Problem requirements: Can you recast everything from the first of the rows down to the row containing "Book (194, 236)", both included, as a numbered list, skipping blank lines and leaving the pictures out?

Records for this task:
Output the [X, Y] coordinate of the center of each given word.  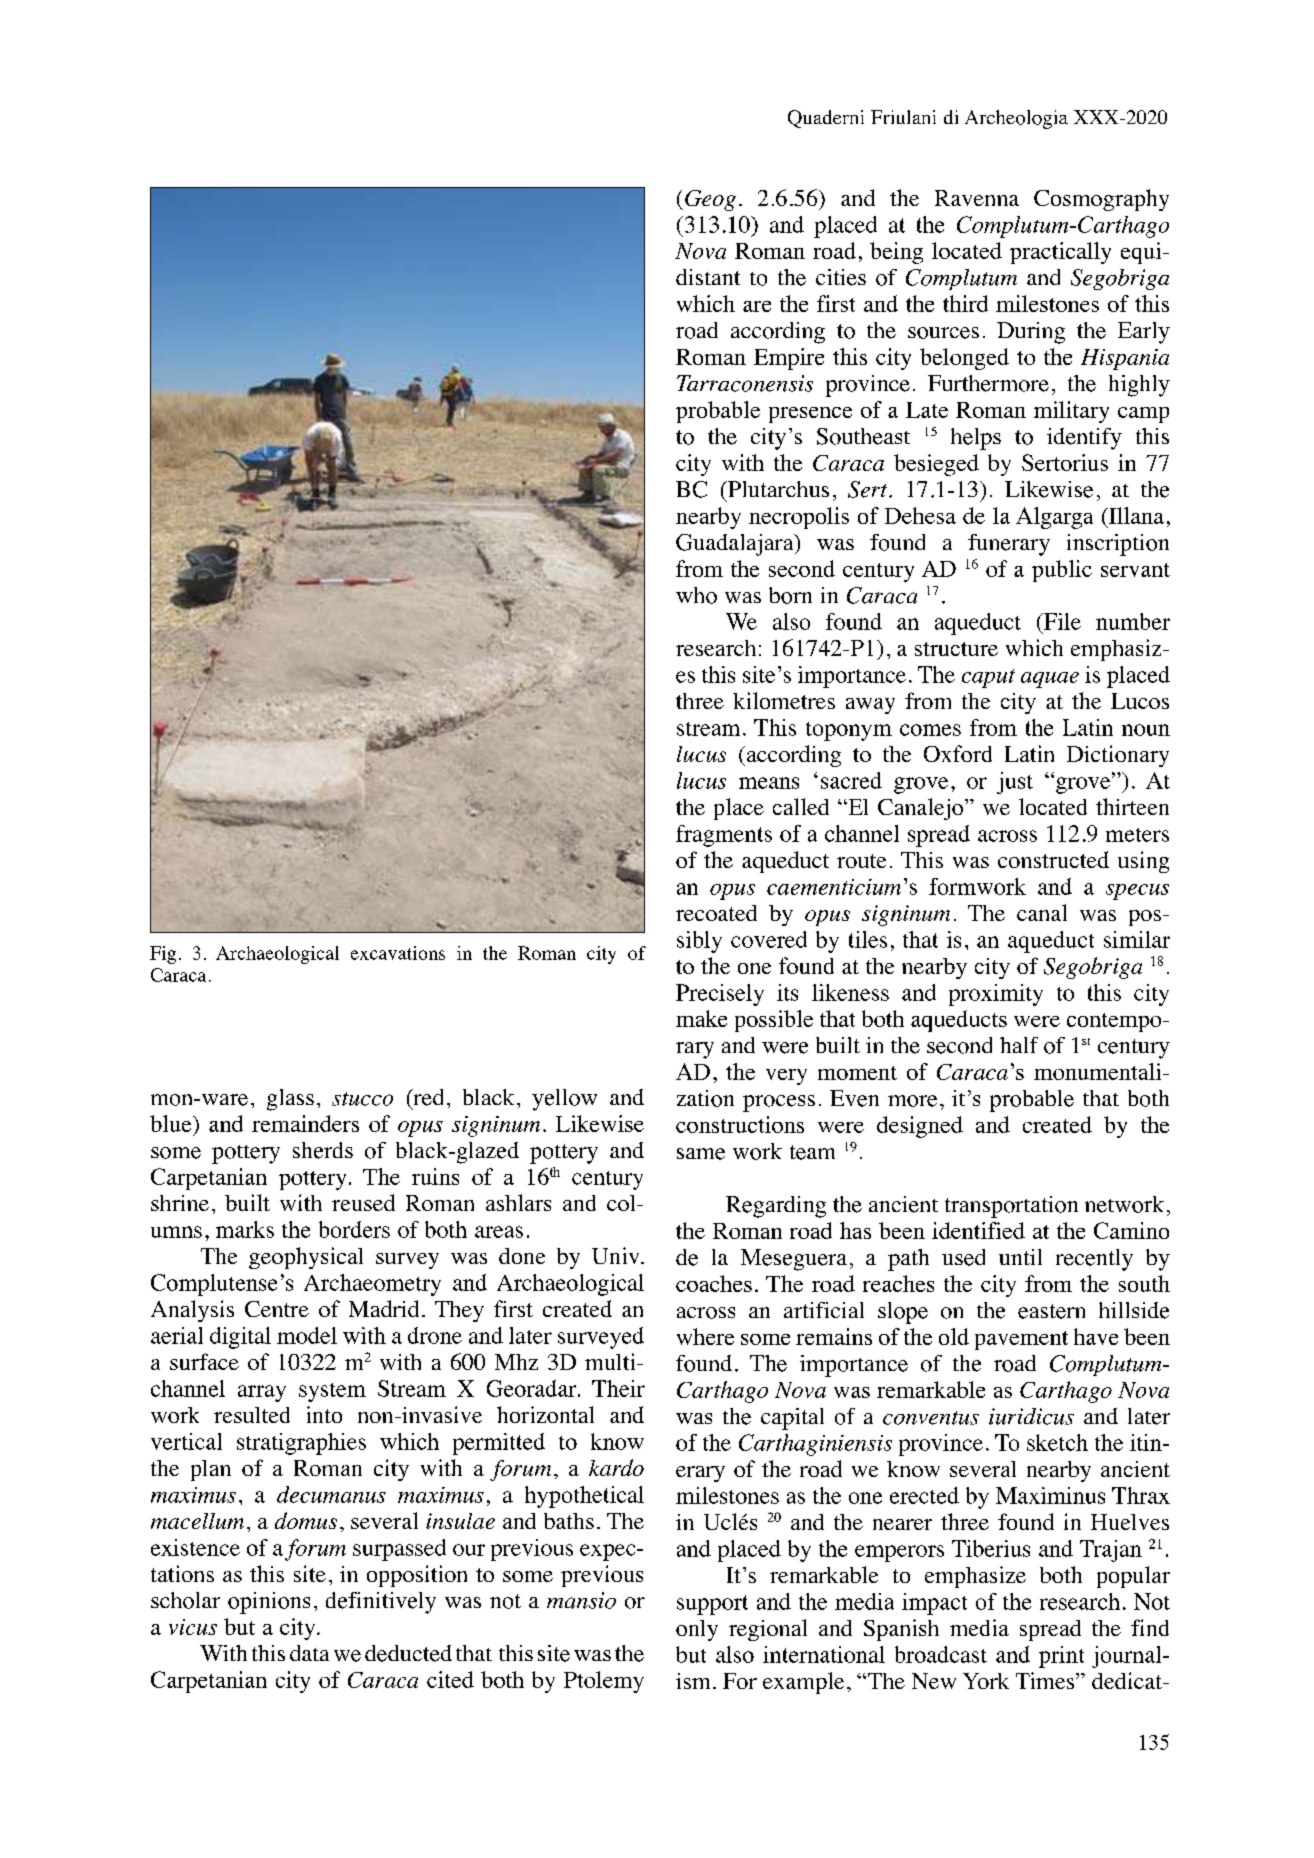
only [697, 1630]
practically [1060, 253]
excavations [398, 953]
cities [841, 277]
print [1061, 1657]
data [309, 1653]
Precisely [720, 995]
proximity [996, 995]
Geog [710, 200]
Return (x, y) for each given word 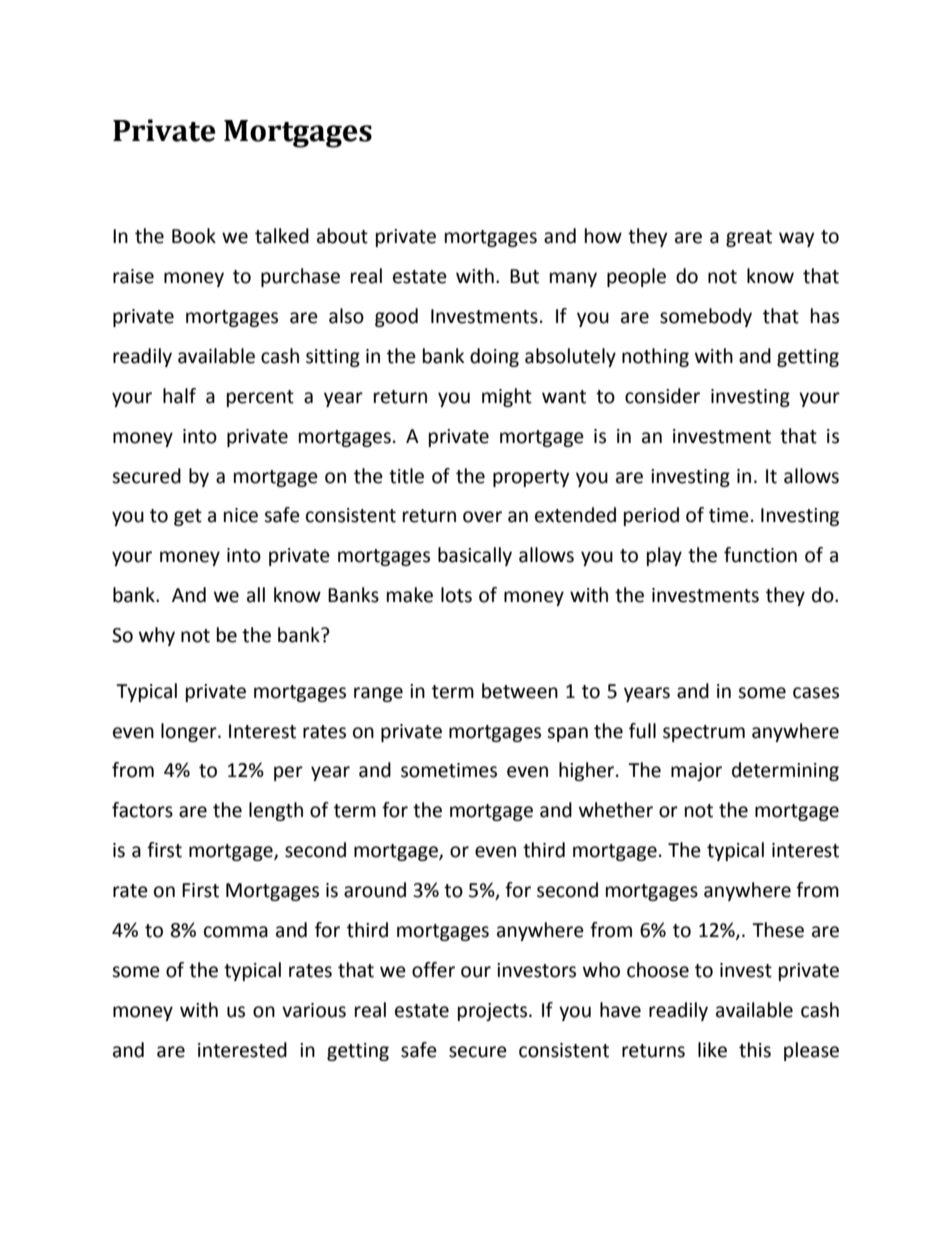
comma (236, 932)
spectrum (704, 733)
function (760, 555)
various (314, 1010)
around (375, 890)
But (524, 276)
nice (241, 515)
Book (194, 236)
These (778, 930)
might (507, 397)
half (179, 396)
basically (475, 556)
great (749, 238)
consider (662, 396)
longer (190, 732)
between (520, 691)
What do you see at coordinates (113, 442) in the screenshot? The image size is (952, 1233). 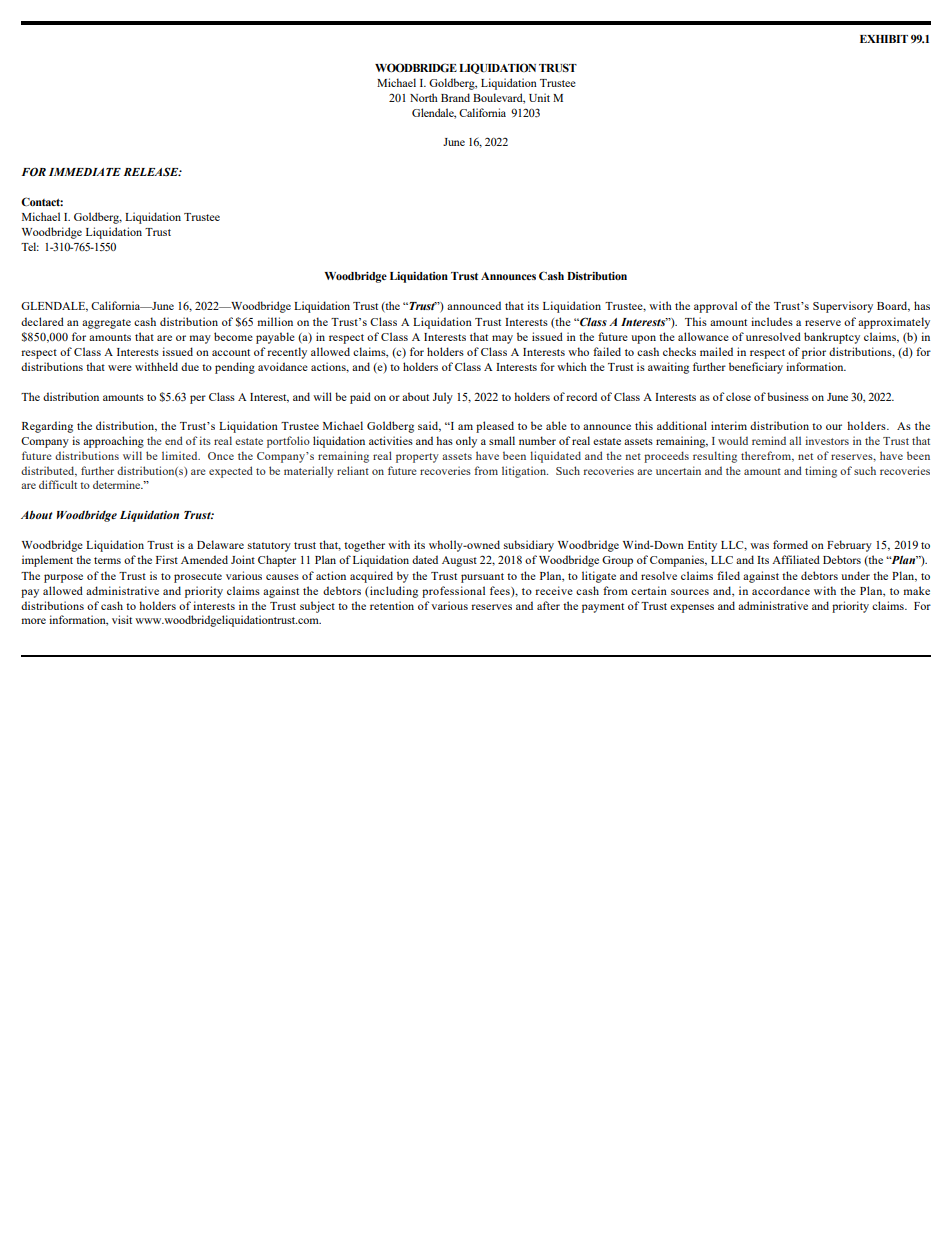 I see `approaching` at bounding box center [113, 442].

The reply:
1. Output the [X, Y] coordinate of the center of each given word.  
2. only [697, 1630]
3. practically [1060, 253]
4. excavations [398, 953]
5. cities [841, 277]
6. print [1061, 1657]
7. data [309, 1653]
8. Precisely [720, 995]
9. proximity [996, 995]
10. Geog [710, 200]
11. Return (x, y) for each given word 
12. comma (236, 932)
13. spectrum (704, 733)
14. function (760, 555)
15. various (314, 1010)
16. around (375, 890)
17. But (524, 276)
18. nice (241, 515)
19. Book (194, 236)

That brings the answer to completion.